On Fri, Oct 12, 2007 at 06:03:52AM -0700, Trevor Talbot wrote:
> On 10/12/07, Dave Page <dpage@postgresql.org> wrote:
> > Tom Lane wrote
> > > That still leaves us with the problem of how to tell whether a locale
> > > spec is bad on Windows. Judging by your example, Windows checks whether
> > > the code page is present but not whether it is sane for the base locale.

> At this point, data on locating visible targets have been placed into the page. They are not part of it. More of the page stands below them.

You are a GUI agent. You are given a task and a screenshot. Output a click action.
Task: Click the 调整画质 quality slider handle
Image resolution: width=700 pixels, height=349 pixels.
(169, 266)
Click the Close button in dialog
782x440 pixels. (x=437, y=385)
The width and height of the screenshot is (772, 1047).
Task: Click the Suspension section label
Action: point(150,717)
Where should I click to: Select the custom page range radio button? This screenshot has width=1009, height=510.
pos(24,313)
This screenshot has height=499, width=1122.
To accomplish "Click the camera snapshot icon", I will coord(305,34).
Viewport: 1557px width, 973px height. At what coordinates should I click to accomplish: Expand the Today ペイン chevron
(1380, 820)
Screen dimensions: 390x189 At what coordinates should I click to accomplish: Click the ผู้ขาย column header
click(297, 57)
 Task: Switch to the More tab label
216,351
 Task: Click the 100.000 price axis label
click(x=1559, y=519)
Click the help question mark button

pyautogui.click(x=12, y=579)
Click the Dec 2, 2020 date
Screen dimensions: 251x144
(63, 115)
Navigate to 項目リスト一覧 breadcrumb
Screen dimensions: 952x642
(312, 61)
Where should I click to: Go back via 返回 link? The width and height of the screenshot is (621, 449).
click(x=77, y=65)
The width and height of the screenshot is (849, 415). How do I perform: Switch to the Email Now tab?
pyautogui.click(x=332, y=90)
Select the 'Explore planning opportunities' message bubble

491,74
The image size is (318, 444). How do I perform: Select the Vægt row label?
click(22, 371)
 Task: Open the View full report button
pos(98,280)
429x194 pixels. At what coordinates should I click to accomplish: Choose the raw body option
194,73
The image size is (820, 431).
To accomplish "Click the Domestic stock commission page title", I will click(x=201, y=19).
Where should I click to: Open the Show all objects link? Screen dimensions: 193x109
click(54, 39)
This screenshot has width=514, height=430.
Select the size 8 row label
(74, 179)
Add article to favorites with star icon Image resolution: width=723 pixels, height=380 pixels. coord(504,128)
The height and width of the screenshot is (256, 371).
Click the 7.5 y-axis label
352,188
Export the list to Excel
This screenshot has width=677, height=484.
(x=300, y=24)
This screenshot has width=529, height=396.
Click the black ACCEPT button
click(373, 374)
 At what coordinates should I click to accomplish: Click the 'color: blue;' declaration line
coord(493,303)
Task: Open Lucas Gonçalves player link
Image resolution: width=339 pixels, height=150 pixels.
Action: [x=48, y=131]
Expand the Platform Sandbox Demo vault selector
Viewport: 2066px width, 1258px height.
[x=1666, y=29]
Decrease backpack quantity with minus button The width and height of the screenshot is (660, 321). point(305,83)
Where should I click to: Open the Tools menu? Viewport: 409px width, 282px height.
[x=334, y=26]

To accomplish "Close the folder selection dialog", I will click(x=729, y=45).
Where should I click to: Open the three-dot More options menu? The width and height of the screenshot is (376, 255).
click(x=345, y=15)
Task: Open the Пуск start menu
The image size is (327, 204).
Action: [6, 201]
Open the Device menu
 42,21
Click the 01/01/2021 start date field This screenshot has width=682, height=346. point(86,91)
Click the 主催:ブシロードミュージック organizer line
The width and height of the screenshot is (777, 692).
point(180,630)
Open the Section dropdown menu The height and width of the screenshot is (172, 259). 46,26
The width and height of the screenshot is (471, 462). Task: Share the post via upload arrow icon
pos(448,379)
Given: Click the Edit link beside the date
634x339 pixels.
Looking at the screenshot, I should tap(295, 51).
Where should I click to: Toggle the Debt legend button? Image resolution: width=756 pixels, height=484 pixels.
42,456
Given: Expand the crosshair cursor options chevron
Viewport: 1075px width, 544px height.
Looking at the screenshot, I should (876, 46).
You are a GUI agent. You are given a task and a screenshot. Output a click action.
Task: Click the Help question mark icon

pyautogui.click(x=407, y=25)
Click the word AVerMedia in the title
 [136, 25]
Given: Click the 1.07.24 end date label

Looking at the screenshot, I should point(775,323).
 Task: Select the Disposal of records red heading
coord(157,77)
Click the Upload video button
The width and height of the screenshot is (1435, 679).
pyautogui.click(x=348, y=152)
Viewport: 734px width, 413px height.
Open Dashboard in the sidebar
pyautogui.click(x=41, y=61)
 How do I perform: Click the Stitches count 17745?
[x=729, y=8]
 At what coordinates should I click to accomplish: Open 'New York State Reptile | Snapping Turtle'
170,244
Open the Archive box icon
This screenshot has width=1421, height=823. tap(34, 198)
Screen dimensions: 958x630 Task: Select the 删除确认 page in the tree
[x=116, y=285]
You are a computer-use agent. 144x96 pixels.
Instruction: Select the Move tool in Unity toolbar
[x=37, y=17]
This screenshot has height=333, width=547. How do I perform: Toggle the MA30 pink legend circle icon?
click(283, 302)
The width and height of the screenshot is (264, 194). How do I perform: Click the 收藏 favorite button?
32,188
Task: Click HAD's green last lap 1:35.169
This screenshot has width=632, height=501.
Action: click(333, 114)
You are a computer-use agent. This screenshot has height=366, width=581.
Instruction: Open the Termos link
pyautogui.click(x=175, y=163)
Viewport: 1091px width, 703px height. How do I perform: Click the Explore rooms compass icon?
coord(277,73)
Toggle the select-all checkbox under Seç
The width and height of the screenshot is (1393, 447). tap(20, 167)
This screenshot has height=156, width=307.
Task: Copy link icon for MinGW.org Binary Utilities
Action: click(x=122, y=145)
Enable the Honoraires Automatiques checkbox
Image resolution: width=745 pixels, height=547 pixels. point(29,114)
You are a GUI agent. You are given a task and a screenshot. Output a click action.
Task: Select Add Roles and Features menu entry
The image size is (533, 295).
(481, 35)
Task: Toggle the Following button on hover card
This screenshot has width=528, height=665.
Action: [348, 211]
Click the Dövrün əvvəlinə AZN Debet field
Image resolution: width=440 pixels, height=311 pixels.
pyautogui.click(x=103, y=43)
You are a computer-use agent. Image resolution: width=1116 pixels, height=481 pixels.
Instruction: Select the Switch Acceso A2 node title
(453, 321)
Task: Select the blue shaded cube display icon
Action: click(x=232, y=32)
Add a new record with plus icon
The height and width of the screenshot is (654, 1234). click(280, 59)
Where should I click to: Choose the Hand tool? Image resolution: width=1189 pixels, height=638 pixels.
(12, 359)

> > > What happens when there's a mismatch --- eg, what encoding do system
> > > messages come out in?
> >
> > I'm not sure how to test that specifically, but it seems that accented
> > characters simply fall back to their undecorated equivalents if the
> > encoding is not appropriate, eg:
> >
> > Dave@SNAKE:~$ ./setlc French_France.1252
> > Locale: French_France.1252
> > The date is: sam. 01 of août 2007
> > Dave@SNAKE:~$ ./setlc French_France.28597
> > Locale: French_France.28597
> > The date is: sam. 01 of aout 2007
> >
> > (the encodings used there are WIN1252 and ISO8859-7 (Greek)).
> >
> > I'm happy to test further is you can suggest how I can figure out the
> > encoding actually output.
>
> The encoding output is the one you specified. Keep in mind,
> underneath Windows is mostly working with Unicode, so all characters
> exist and the locale rules specify their behavior there. The encoding
> is just the byte stream it needs to force them all into after doing
> whatever it does to them. As you've seen, it uses some sort of
> best-fit mapping I don't know the details of. (It will drop accent
> marks and choose characters with similar shape where possible, by
> default.)
>
> I think it's a bit more complex for input/transform cases where you
> operate on the byte stream directly without intermediate conversion to
> Unicode, which is why UTF-8 doesn't work as a codepage, but again I
> don't have the details nearby. I can try to do more digging if
> needed.
Just so the non-windows-savvy people get it.. When Windows documentation or
users refer to Unicode, they mean UTF-16.
//Magnus